Huffsmith left Life Café to bartend at Manhattan's famous The Odeon in April 1989, where her manager was Paul Bacsik, and [according to Miss Charming's book], one night Bacsik was making her a shift drink and Huffsmith requested a Cosmopolitan. Bacsik didn't know what it was, so Huffsmith told him how to make it. She explained that it was vodka, triple sec, and Rose's lime with a splash of cranberry juice. When Bacsik asked her what kind of vodka to use, she felt experimental (because at Life Café they did not have upgraded brands), so she decided to try Absolut Citron since it was new, Cointreau, fresh lime juice, and cranberry juice. She said it was yummy. Huffsmith went on to say that the fresh lime juice gave the drink a beautiful, refreshing, cloudy light pink lemonade look, and all the bartenders started making them for the regulars.

Toby Cecchini

As stated above, the Cosmopolitan made the rounds of gay bars in San Francisco during the late 70s and early 80s. At that time, it consisted of rail vodka with Rose's Lime and Rose's Grenadine and it is this drink that Toby Cecchini says "came to New York and came to me through another bartender who worked at The Odeon called Melisa Huffsmith. It was a ghastly drink and I reformulated it using Citron, which Absolut had just come out with, cranberry juice, and the things we were using at the time to make fresh Margaritas. It was kind of a no brainer. I was 25 years old and I invented the drink to impress the waitresses. I invented the Cosmopolitan as it's known. (See " Toby Cecchini's Cosmopolitan original 1988 recipe).

Dale DeGroff

Bartending legend Dale "King Cocktail" DeGroff came across the Cosmopolitan at the Fog City Diner in San Francisco [see Neal Murray above] in the early to mid-1990s and back in Manhattan, started perfecting his own Cosmopolitan recipe at the Rainbow Rooms adding his now signature flamed orange zest twist garnish (borrowed from Peppe Ruiz's Flame of Love Martini).

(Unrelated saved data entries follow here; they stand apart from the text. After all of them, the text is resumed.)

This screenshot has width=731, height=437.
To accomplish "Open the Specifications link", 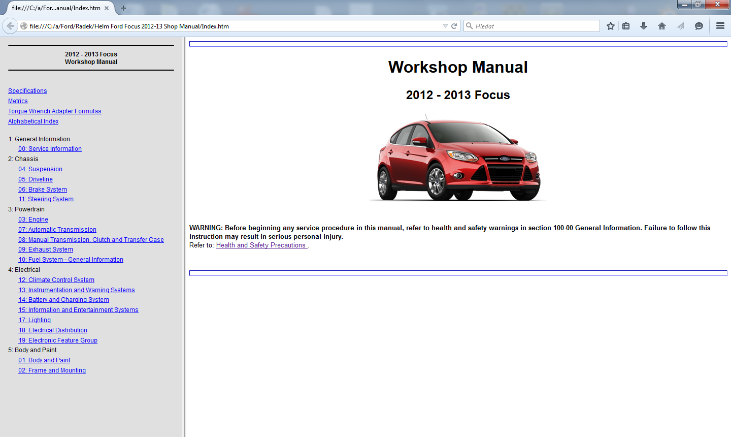I will [x=27, y=91].
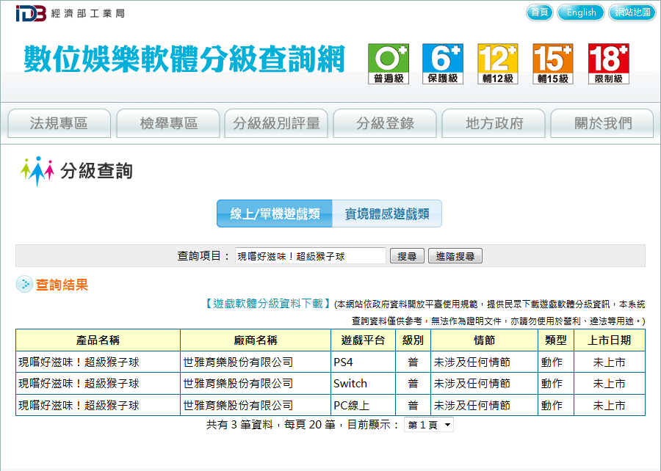661x471 pixels.
Task: Go to the 分級登錄 menu
Action: (385, 123)
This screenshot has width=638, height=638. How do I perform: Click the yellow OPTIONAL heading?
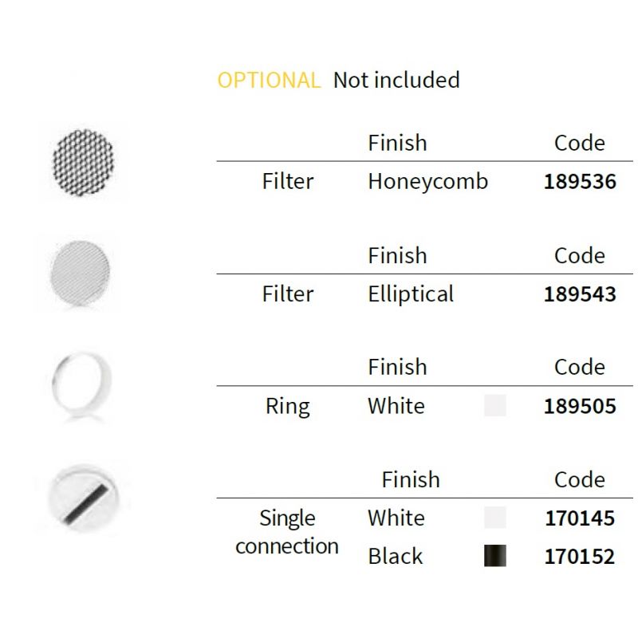click(x=269, y=81)
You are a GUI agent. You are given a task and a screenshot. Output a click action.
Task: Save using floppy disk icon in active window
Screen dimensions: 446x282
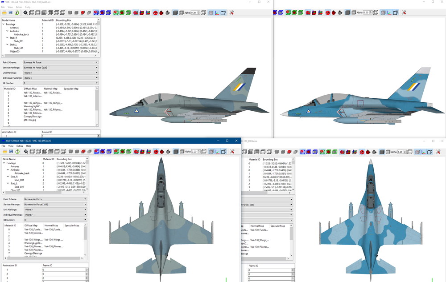[x=11, y=152]
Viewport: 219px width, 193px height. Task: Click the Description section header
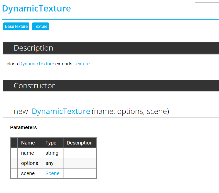coord(34,48)
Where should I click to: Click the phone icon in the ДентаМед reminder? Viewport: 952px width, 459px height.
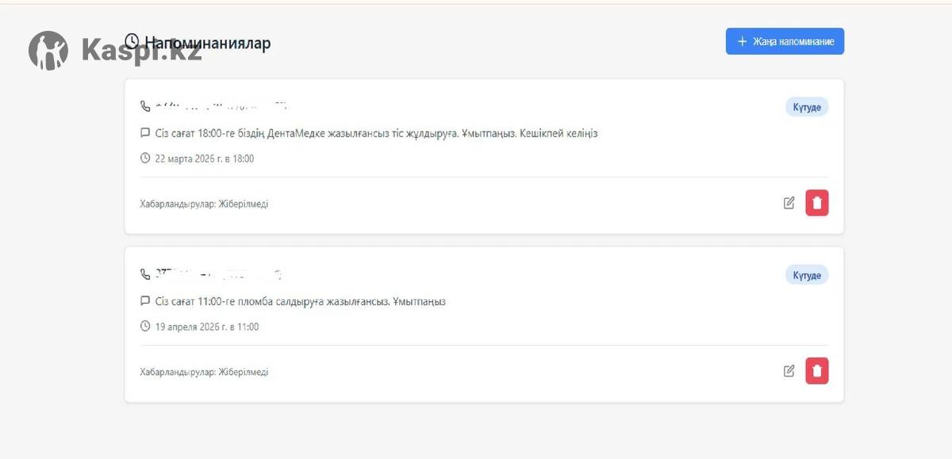pyautogui.click(x=145, y=105)
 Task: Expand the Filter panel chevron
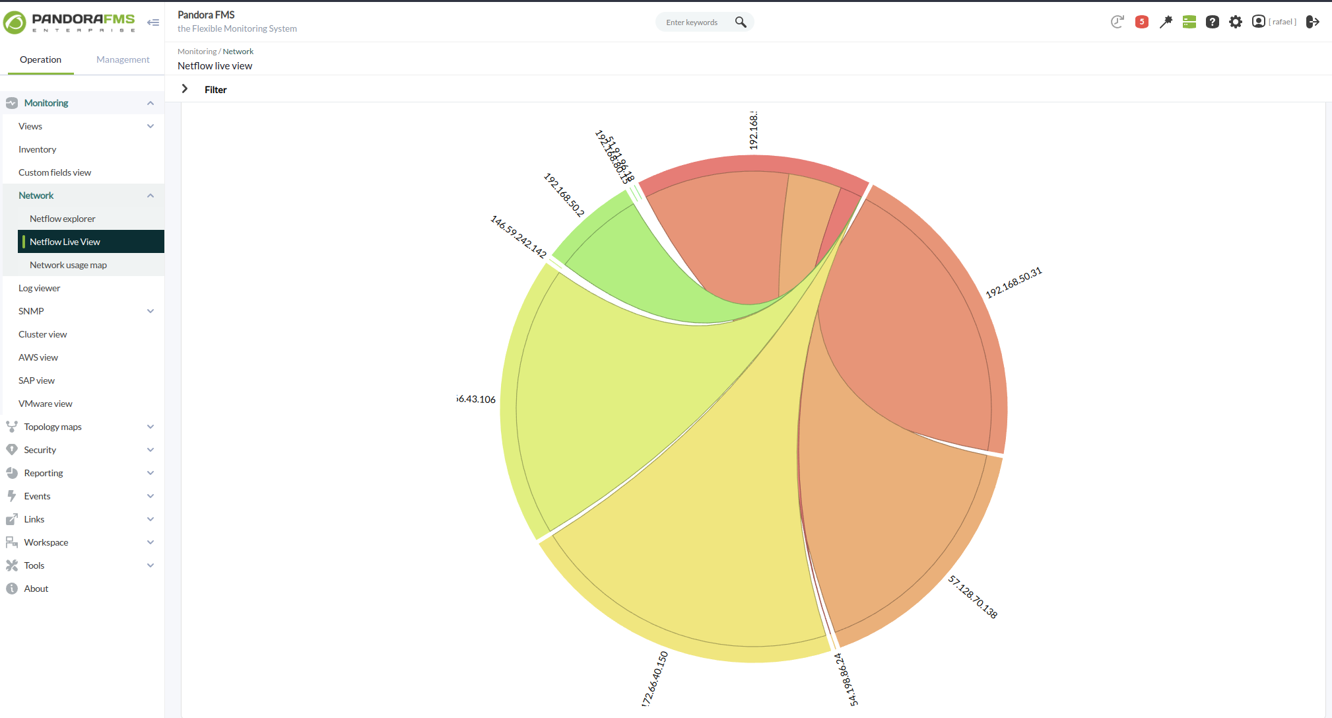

During a Sony Grammy party at the Rainbow Room, The Associated Press photographed Madonna drinking Dale's Cosmopolitan and put it on wire with the caption, "Madonna drinking the Cosmopolitan at the world-famous Rainbow Room." New York Magazine credited Dale with the drink's invention, other publications followed, and he was asked to present it on several television stations. Dale's career took off, and due to this publicity, Dale continues to be identified with the Cosmopolitan Cocktail.

Dale has never claimed to have invented the Cosmopolitan, and in his own 2002 book, The Craft of the Cocktail, he explains that while he did not invent the Cosmopolitan, "What I did do was popularize a definitive recipe that became widely accepted as the standard."

Sex and the City

Based on the eponymous column written by Candace Bushnell in the New York Observer, the HBO television series Sex and the City debuted in 1998. Using an alter-ego with the same initials, Candace wrote about Carrie Bradshaw's fashionista Manhattan lifestyle and her friends Miranda, Charlotte and sexpot Samantha. The TV show frequently showed the characters sipping Cosmos, and when the series hit the big screen in 2008, the film closed with the girls questioning why they had ever stopped drinking them.

Miss Charming contacted Candace, who responded, "Hi Cheryl Charming-Thanks for writing to me. Back in the late eighties/early nineties 'designer' spirit brands like Absolut were making a big push for the club crowd. Bret Easton Ellis and I were going out every night and one night we started drinking them. We'd always drank vodkas with cranberry juice and the Cosmo, with the fresh lime juice, seemed like a good alternative. Once we had our first Cosmo, we couldn't stop drinking them. And I pretty much made everyone else drink them too. When Darren and I first met, in 1995, I took him out on the town and introduced him to the Cosmo. I think I may have even posed for photographs with a Cosmo. I suppose it was my signature drink, and because Carrie was my alter-ego, she naturally had to drink them as well!"